Mousa AY, AbuRahma AF, et al.
Annals of vascular surgery. Date of publication 2013 Oct 1;volume 27(7):984-95.
1. Ann Vasc Surg. 2013 Oct;27(7):984-95. doi: 10.1016/j.avsg.2013.05.001. Epub 2013
Jul 10.
May-Thurner syndrome: update and review.
Mousa AY(1), AbuRahma AF.
Author information:
(1)Department of Surgery, Robert C. Byrd Health Sciences Center, West Virginia
University, Charleston, WV 25304, USA. amousa@hsc.wvu.edu
May-Thurner syndrome (MTS) is an anatomically variable condition of venous
outflow obstruction caused by extrinsic compression. Although this syndrome is
rare, its prevalence is likely underestimated.

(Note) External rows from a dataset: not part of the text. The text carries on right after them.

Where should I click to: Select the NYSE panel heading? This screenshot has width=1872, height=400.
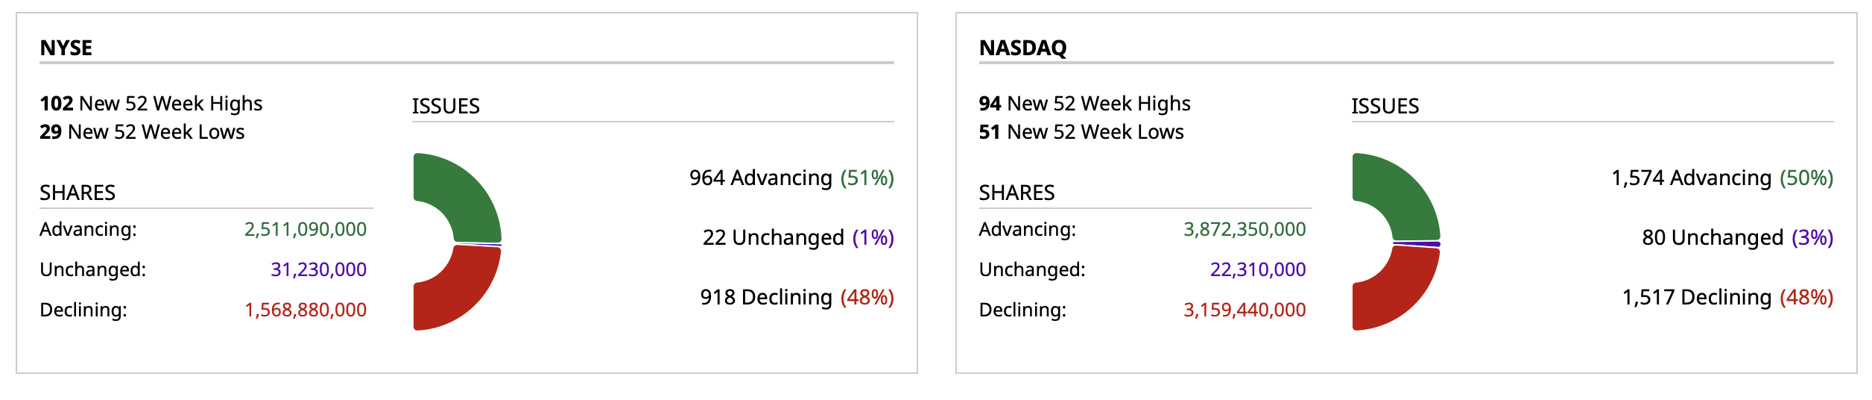(x=66, y=48)
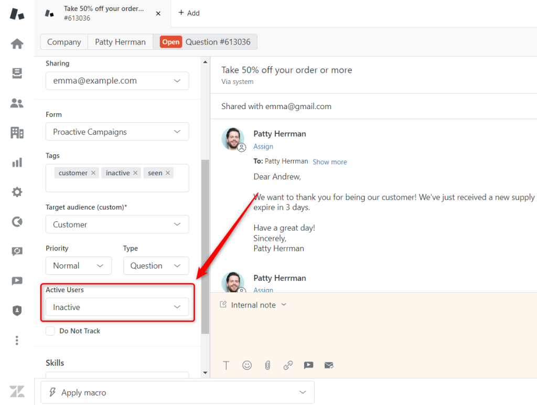This screenshot has height=405, width=537.
Task: Open the Admin settings gear in the sidebar
Action: pos(16,192)
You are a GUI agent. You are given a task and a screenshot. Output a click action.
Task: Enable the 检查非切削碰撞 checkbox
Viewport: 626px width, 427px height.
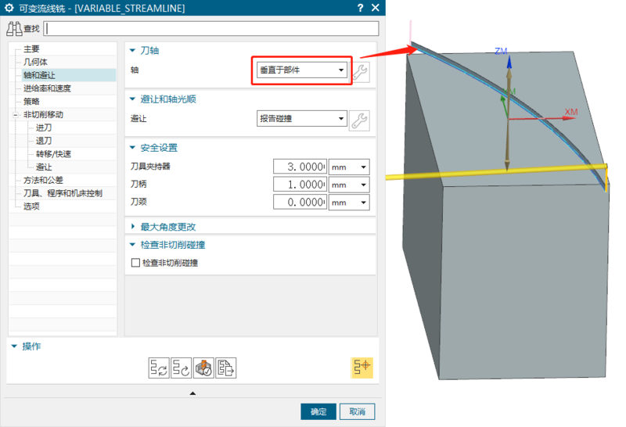pyautogui.click(x=135, y=264)
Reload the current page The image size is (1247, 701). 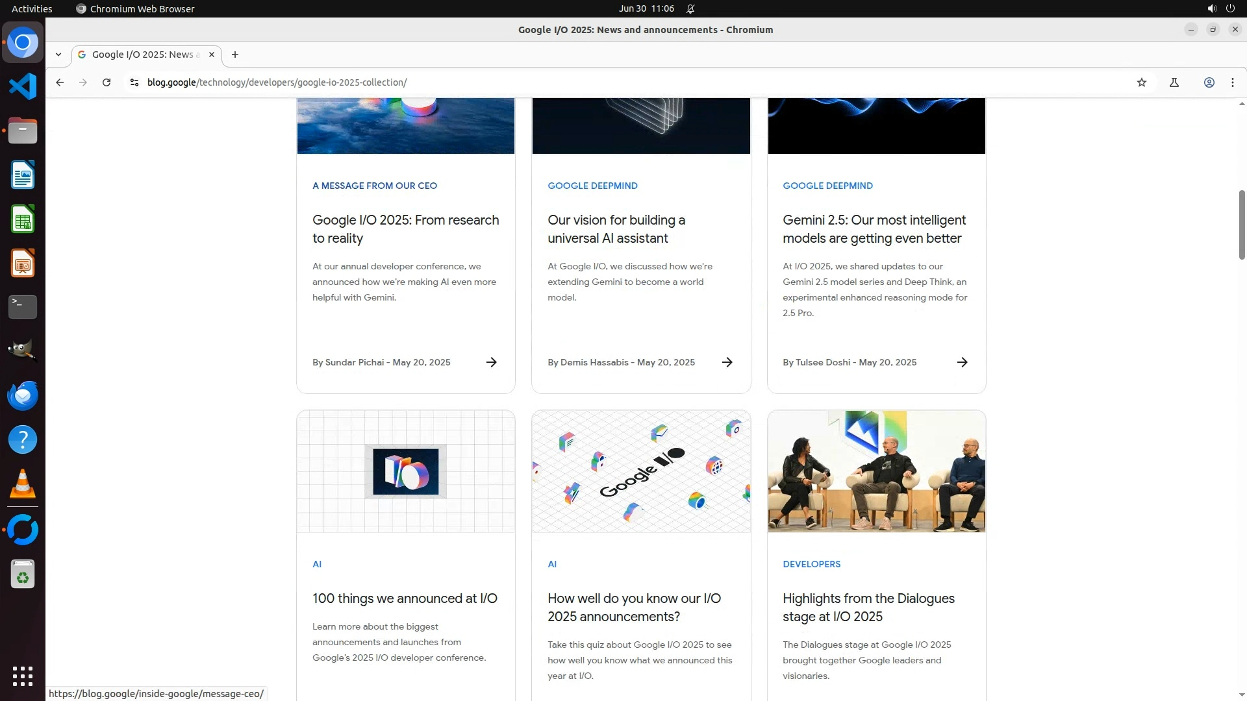[107, 82]
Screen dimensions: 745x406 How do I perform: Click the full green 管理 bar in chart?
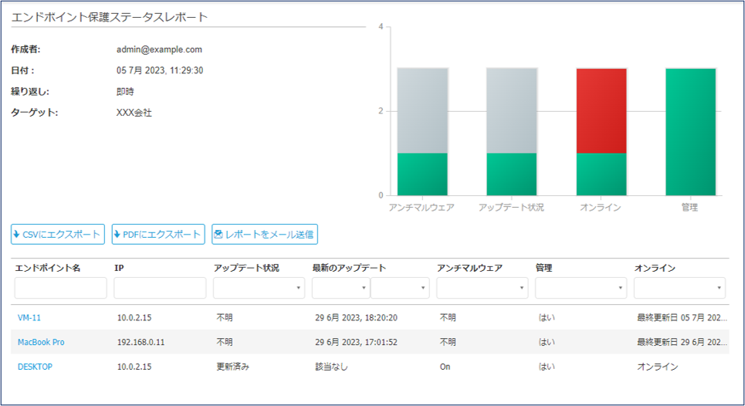click(x=690, y=131)
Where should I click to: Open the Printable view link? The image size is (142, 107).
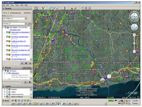pos(15,30)
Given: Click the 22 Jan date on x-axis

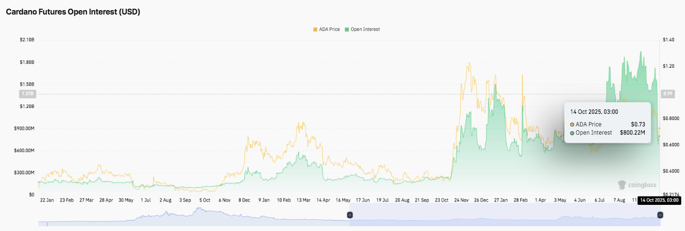Looking at the screenshot, I should pos(47,200).
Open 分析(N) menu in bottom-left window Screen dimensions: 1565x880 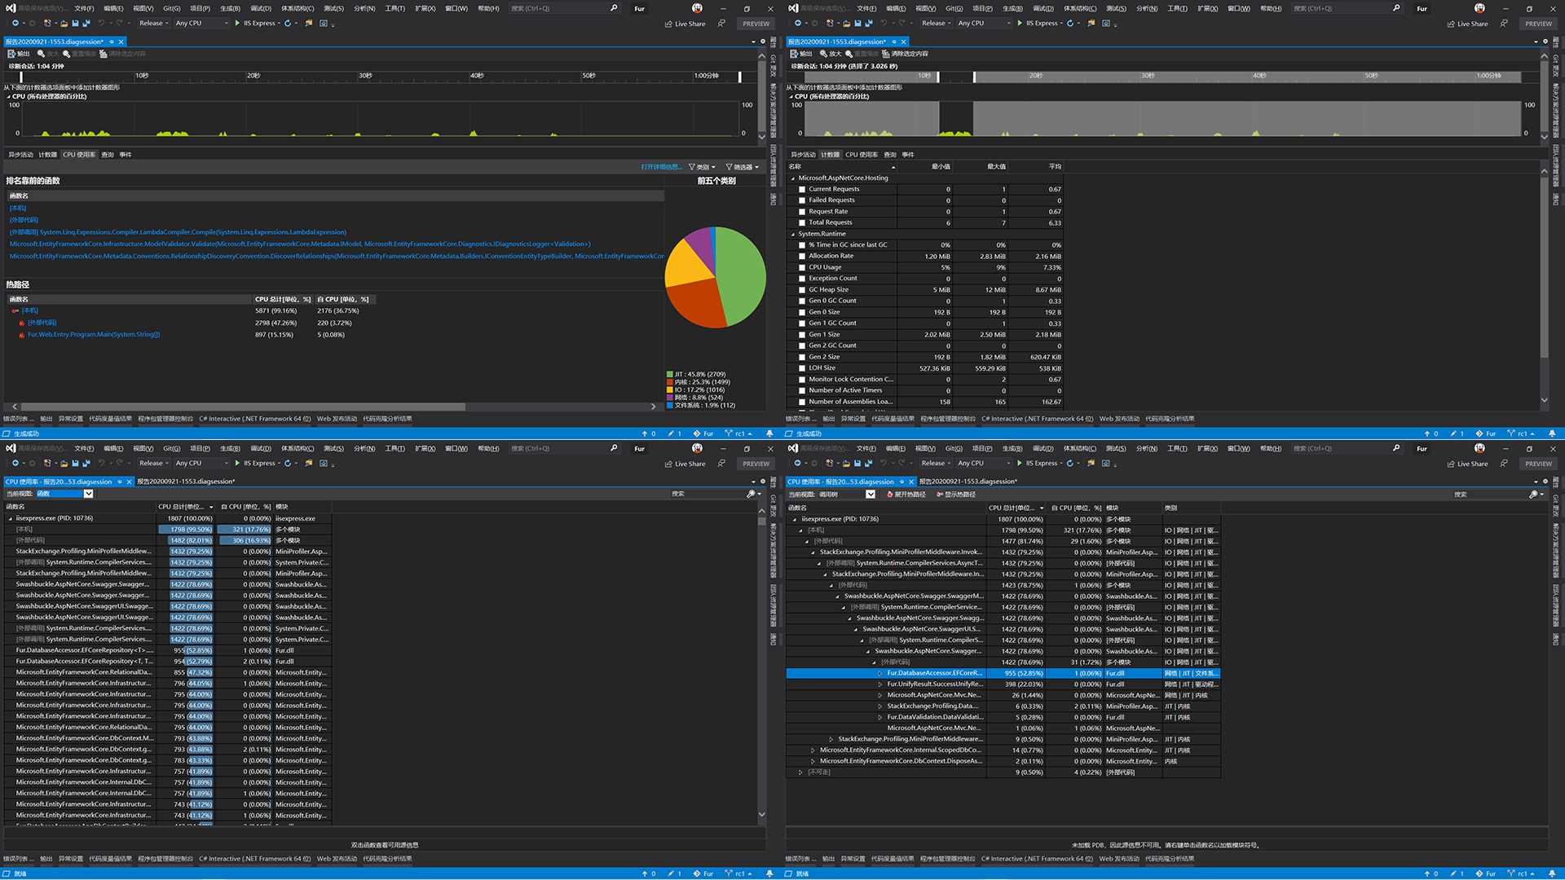pos(364,448)
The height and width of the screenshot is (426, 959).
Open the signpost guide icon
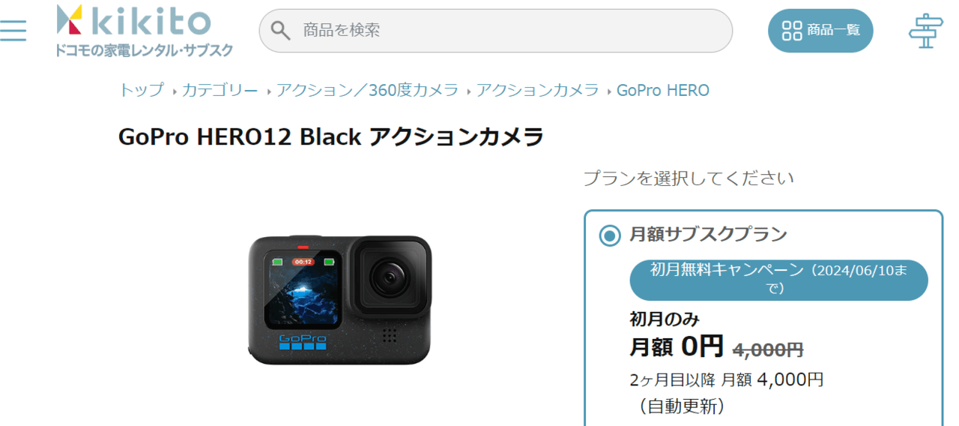click(925, 31)
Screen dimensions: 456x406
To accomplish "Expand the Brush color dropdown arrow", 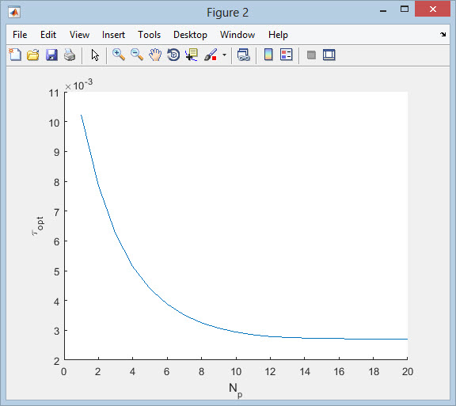I will click(224, 55).
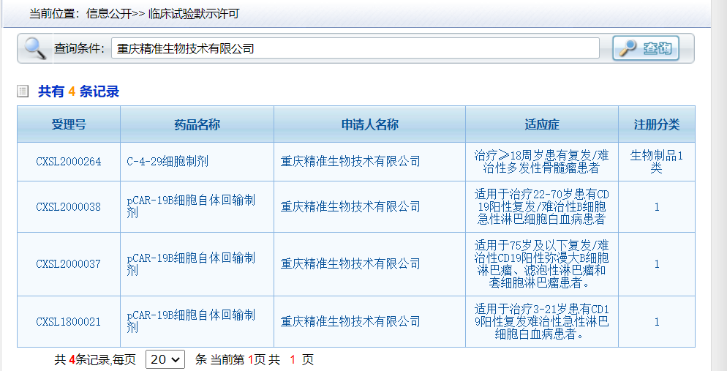727x371 pixels.
Task: Click the magnifying glass search icon
Action: coord(34,48)
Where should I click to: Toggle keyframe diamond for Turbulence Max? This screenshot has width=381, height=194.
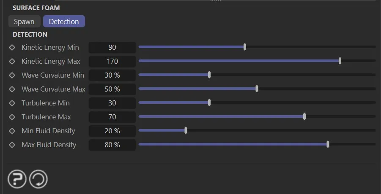click(12, 117)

The pathology of this condition is
secondary to a partial obstruction of the common iliac vein by an overlying
common iliac artery with subsequent entrapment of the left common iliac vein.
Regardless of the mechanism, this causes partial or complete impedance to the
iliac vein outflow with subsequent possible obstruction and extensive ipsilateral
deep vein thrombosis (DVT) of the ipsilateral extremity. Clinical presentations
include, but are not limited to pain, swelling, venous stasis ulcers, and skin
discoloration. With extensive DVT, postphlebetic syndrome, with all of its
sequelae, may also develop. Treatment is based on the clinical presentation and
includes staged thrombolysis with/without prophylactic retrievable inferior vena
cava filter placement, followed by angioplasty/stenting of the left iliac vein in
MTS patients with extensive DVT. This review highlights the variable
presentations of MTS and outlines possible management within the current Society
for Vascular Surgery consensus.
Copyright © 2013 Elsevier Inc. All rights reserved.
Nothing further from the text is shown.